31-39 Victoria Street, Fitzroy

“The Acme Shirt Factory was one of Fitzroy’s largest industrial employers, and one of the largest clothing manufacturers in Melbourne, with their main competition coming from the “Gibsonia” mills run by Foy and Gibson on nearby Argyle Street. The factory opened in 1882, and expanded quickly, partly due to their adoption of “production line” techniques and their integration of all aspects of production, from sewing to ironing to stables for delivery services, within the single factory site.
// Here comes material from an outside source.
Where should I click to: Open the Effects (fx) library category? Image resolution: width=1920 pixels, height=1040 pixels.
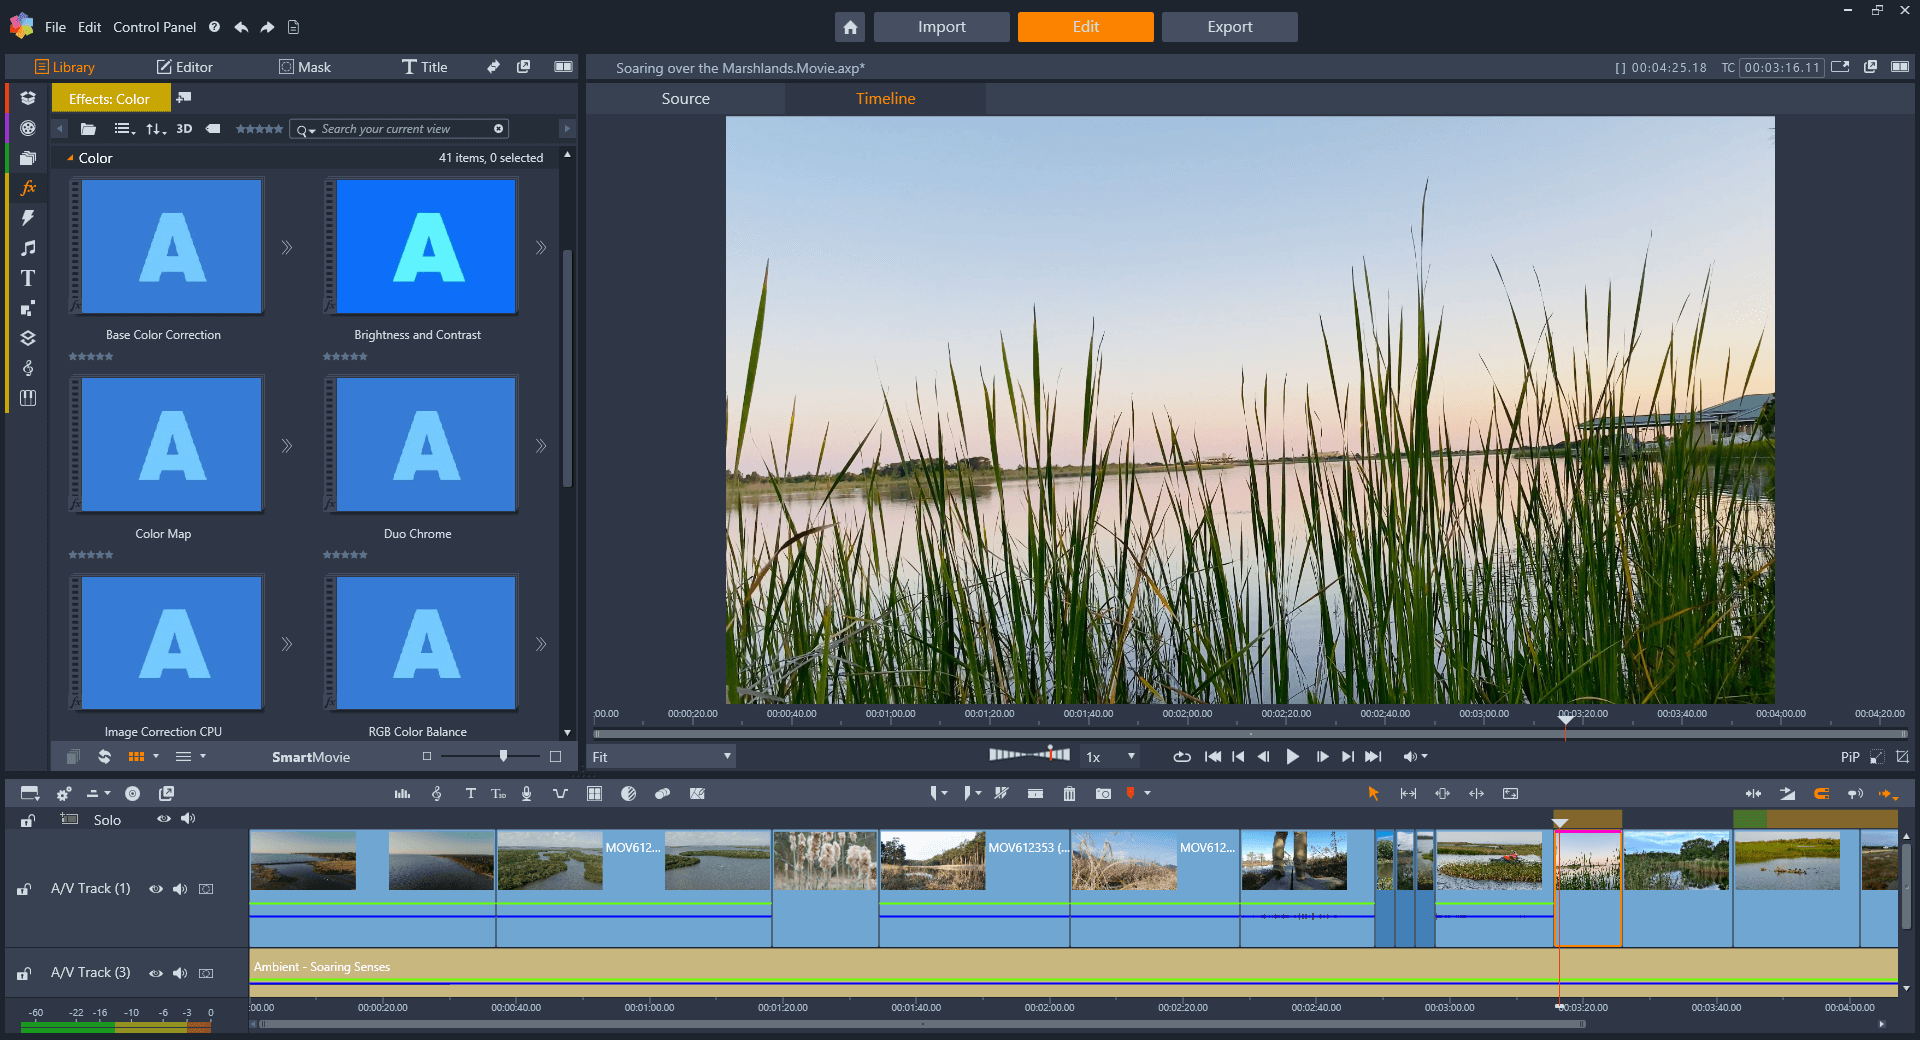pos(28,188)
By 1930, however, the factory had closed and been sold at auction. In 1941, the factory was taken over by La Mode Corsets, who operated on the site until 1963, and were then purchased by Easywear Shoes from 1963-1971. In 1977, the building was taken over by John Weller, who transformed the building into the “Universal Workshop”, a complex which included cages, restaurants, a cinema, markets, and specialist stores. The theatre on the site, known as the Universal Theatre, became a significant venue for alternative and independent theatre, particularly after the closure of the Pram Factory on Lygon Street in the early 1980s. The community radio station 3RRR also operated from the complex from 1981. This building and its many uses encapsulate the broader transitions shaping Fitzroy’s economy and landscape throughout its history.” – Lauren Piko – Yarra Past Port

CME Shirt Factory/La Mode Corset Factory, 31-39 Victoria Street – Fitzroy Industrial Walk
La Mode Factories, Victoria Street, Fitzroy – held by Fitzroy Library, http://www.picturevictoria.vic.gov.au/site/yarra_melbourne/Fitzroy/15233.html

R. Aitken Pryor (Manufacturer)

This site was the location of R. Aitken Pryor’s Acme Shirt Factory in 1903. Mr Pryor had travelled from the North of England arriving in Australia in 1888, and eventually taking the manager role at the Acme Shirt Factory in 1893. The company employed more than 220 people at the time. (The Cyclopedia of Victoria, 1903-1905, Vol 1. p.561-562). There is much further information on Pryor and the output of the factory in the Cyclopedia.